ALDURAZYME- laronidase injection, solution, concentrate
- Life-threatening anaphylactic reactions have been observed in some patients during ALDURAZYME® infusions [see Warnings and Precautions (5.1)].
- Appropriate medical support should be readily available when ALDURAZYME is administered [see Warnings and Precautions (5.1)].
- Patients with compromised respiratory function or acute respiratory disease may be at risk of serious acute exacerbation of their respiratory compromise due to infusion reactions and require additional monitoring [see Warnings and Precautions (5.2, 5.3)].
ALDURAZYME ® is indicated for adult and pediatric patients with Hurler and Hurler-Scheie forms of Mucopolysaccharidosis I (MPS I) and for patients with the Scheie form who have moderate to severe symptoms.
Limitations of Use:
The risks and benefits of treating mildly affected patients with the Scheie form have not been established.

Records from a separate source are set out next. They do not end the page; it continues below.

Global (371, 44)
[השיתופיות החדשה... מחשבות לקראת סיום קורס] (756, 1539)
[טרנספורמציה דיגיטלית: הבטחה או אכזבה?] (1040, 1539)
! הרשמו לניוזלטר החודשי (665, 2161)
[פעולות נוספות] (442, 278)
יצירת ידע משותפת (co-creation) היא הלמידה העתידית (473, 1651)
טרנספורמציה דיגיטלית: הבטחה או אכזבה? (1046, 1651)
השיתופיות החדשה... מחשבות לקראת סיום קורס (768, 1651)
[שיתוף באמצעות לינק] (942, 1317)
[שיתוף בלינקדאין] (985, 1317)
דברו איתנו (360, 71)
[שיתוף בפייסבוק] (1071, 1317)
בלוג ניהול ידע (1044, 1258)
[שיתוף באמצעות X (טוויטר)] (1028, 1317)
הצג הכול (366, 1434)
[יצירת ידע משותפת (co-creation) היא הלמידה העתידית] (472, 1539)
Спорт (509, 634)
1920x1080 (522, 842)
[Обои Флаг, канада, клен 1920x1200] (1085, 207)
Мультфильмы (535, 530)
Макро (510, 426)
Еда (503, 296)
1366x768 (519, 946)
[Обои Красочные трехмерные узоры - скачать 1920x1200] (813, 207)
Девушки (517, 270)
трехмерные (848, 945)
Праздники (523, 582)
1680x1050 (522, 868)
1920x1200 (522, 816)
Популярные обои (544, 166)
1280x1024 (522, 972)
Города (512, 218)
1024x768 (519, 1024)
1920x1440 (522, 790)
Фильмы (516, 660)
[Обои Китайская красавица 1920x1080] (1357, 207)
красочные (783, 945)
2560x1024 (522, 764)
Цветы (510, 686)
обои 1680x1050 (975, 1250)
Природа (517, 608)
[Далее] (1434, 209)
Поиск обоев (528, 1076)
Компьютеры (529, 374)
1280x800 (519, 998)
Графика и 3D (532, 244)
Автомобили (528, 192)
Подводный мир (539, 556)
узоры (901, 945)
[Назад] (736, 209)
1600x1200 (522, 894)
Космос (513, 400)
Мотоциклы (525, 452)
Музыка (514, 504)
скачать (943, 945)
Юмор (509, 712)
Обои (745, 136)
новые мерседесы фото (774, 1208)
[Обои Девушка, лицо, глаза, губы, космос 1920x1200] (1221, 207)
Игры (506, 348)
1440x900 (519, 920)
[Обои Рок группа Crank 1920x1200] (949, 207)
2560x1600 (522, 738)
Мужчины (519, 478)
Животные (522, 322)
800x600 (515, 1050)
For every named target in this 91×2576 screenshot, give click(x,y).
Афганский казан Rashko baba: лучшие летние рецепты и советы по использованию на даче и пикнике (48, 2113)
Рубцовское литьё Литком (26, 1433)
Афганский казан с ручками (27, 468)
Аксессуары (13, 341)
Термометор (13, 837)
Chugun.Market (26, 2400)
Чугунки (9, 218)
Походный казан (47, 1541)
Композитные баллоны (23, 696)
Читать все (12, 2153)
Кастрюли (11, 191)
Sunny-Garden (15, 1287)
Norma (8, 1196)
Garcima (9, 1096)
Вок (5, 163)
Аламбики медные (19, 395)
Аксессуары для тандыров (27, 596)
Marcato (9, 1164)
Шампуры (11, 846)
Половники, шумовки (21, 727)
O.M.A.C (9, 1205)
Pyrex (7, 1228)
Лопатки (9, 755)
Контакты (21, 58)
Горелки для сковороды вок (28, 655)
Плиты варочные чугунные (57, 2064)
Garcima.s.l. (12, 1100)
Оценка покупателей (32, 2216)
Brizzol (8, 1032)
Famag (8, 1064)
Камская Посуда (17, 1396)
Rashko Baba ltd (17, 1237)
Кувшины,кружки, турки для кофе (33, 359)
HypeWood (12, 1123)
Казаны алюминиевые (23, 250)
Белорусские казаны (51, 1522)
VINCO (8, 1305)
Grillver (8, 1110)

ALDURAZYME has not been evaluated for effects on the central nervous system manifestations of the disorder.
The recommended dosage regimen of ALDURAZYME is 0.58 mg/kg of body weight administered once weekly as an intravenous infusion. Pretreatment is recommended 60 minutes prior to the start of the infusion and may include antihistamines, antipyretics, or both [see Warnings and Precautions (5)].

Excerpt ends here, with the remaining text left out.